The biotech company Kadimastem is recruiting for a Phase 1/2a clinical trial to test the safety and effectiveness of its leading cell therapy, called AstroRx, in patients with amyotrophic lateral sclerosis (ALS), after positive results were seen in animal models of the disease.
The study showed that AstroRx, made of healthy cells called astrocytes that are derived from human embryonic stem cells, delayed disease onset and prolonged survival and muscular activity of mice and rat models of ALS.
The results were published in the journal Stem Cell Research & Therapy in a study titled, “Safety and efficacy of human embryonic stem cell-derived astrocytes following intrathecal transplantation in SOD1G93A and NSG animal models.”
While the loss of motor neurons is the key event in ALS, a growing amount of evidence suggests the malfunction of another group of cells in the central nervous system, called astrocytes, also play a role in ALS worsening.

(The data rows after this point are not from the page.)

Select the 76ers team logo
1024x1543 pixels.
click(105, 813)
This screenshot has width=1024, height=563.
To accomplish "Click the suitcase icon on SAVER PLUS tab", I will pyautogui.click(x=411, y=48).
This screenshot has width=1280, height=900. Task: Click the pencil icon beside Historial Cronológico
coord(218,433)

Astrocytes are star-shaped cells surrounding neurons in the brain and spinal cord. The evidence suggests that astrocytes may contribute to the progression of ALS via different mechanisms: the secretion of toxic proteins or inflammatory molecules that induce the death of motor nerve cells, among other processes.

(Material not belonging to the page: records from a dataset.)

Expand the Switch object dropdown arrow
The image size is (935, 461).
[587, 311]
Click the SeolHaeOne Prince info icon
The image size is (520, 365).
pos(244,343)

These findings suggest that transplanting healthy astrocytes could compensate for the loss of function of malfunctioning astrocytes in ALS, researchers said.
To test their hypothesis, they first developed a protocol to use human embryonic stem cells as a source for producing large quantities of astrocyte progenitor cells (APCs).

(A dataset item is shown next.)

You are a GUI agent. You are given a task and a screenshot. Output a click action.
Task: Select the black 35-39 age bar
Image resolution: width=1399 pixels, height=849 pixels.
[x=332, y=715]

APCs can be frozen and stored and, when needed, used to produce healthy populations of astrocytes.
Researchers tested their newly produced population of astrocytes in the lab and found that they reproduce several of the features of healthy astrocytes: They promote the growth of nerve cell axons and protect motor neurons from oxidative stress.
These healthy astrocytes also released a variety of factors with neurogenic – they promote the generation of nerve cells – and neuroprotective activities.
They then moved to animal studies to test the potential therapeutic activity of their healthy astrocytes, which the company calls AstoRx. They injected healthy astrocytes directly into the spinal canal of mice with ALS.
The team tested two different regimens – cells delivered just once or in two loads (each separated by a 30-day period) – and compared the animals’ outcomes to sham-injected mice (the controls).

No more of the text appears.